By Curt Yeomans
The Clayton County school board pays one lawyer $175,000 annually to handle the district's legal work. However, faced with a loss of accreditation, the district hired a Marietta firm, initially at a cost of no more than $25,000 to handle the issue.
Monday, however, school board members were informed by Gloria Duncan, interim superintendent, that she has been using the same firm to handle a recent sex scandal involving a coach and an assistant principal. The superintendent said she wants the firm of Brock, Clay, Calhoun and Rogers, P.C., to continue providing legal help at a cost of $165 per hour. Eventhough the school system is already paying its in-house attorney, Dorsey Hopson, for that kind of work.
"There was an overall concern that personnel matters were not being handled properly, according to SACS allegations," Duncan said in a statement. "We worked with both in-house counsel, and Brock and Clay, to ensure that proper procedures were followed, as these claims relate to both district processes and SACS allegations."
The bill from Brock, Clay, Calhoun, and Rogers, dated Jan. 4, shows charges related to an investigation of an alleged affair involving former North Clayton High School football coach, Donald Shockley, and assistant principal, Josette Franklin. Both individuals resigned in early January.
Originally, the Marietta-based law firm was hired solely to handle the district's response to an investigation led by the Southern Association of Colleges and Schools (SACS). The firm already conducted $24,521.25 worth of work since early December.
On Jan. 28, Glenn Brock, a member of the firm, said he doesn't foresee the final bill for services exceeding $35,000.
The board voted 8-0-1 to extend the firm's services, as long as the work is only related to the SACS investigation, and the accrediting agency's forthcoming report. Board member Yolanda Everett abstained from the vote.
The firm's participation in the investigation of Shockley and Franklin included phone calls to key district personnel, such as Duncan and Assistant Superintendent of Human Resources Jackie Hubbert. Representatives from the firm also reviewed documents from the investigation, and wrote the charge letters sent to both Shockley and Franklin.
However, one board member questioned the law firm's involvement during Monday's meeting.
"Did [Dr. Mark Elgart, president of SACS' Council on Accreditation and School Improvement] tell you this needed to be addressed?" board member Rod Johnson asked Clem Doyle, a representative from the firm.
"Dr. Elgart has not directed us to do anything," Doyle responded. "Everything we have done has been related to the SACS issue."
On Tuesday, Elgart said he was not familiar with any tie between the two investigations, though.
"If someone is telling you that it's SACS related, then they are not telling you something that is accurate," Elgart said.
Ericka Davis, the board of education's chairperson, said Duncan informed her the firm is charging the district $165 per hour.
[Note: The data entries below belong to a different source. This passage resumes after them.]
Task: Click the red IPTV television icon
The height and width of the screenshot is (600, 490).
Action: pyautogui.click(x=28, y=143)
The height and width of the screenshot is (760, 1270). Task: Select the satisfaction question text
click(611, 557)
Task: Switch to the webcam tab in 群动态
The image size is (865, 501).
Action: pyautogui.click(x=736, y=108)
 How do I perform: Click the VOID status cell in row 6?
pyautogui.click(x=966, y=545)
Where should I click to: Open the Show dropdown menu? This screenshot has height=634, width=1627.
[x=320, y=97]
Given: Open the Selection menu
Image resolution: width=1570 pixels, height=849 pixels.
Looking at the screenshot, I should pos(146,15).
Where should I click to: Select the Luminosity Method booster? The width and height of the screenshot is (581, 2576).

Hopson has been instructed by the board to make sure that is accurate, Davis added. The chairperson said the district is also charged every time a member of the media contacts a representative of the firm to discuss the SACS issue.
She explained that the board did not have oversight over what the firm did because Duncan made the initial hire. The firm will now answer to the board, however, because of the vote to extend its services, Davis said. As a result, the chairperson does not expect a repeat occurrence where the firm does work that should be performed by Hopson.
"In-house legal work should be handled by our in-house counsel," Davis said.
SACS' investigatic report, including recommendations for sanctions against the district, is expected to be released within the next two weeks. The firm will then present new recommendations for how the district can fix problem areas identified in the report.
In other actions, the board approved several policies which Brock, Clay, Calhoun and Rogers' representatives believe will help address the SACS' issues with the district:
·The board agreed to change the title of Deanna Jordan, from the "executive assistant to the board," to the "executive assistant to the superintendent for board affairs," once a permanent superintendent has been hired.
· Board members voted in favor of vacating office space in the district's central office, and making themselves follow the same expenditure policies staff members have to follow.
·The board approved changes to policies covering the relationship between its members and the district's superintendent and system staff members. Members will not be allowed to attend cabinet meetings.
·Board members unanimously agreed to reject tobacco use on school property by students and staff members. Also, they unanimously approved a bid for the implementation of a wireless data network for the district.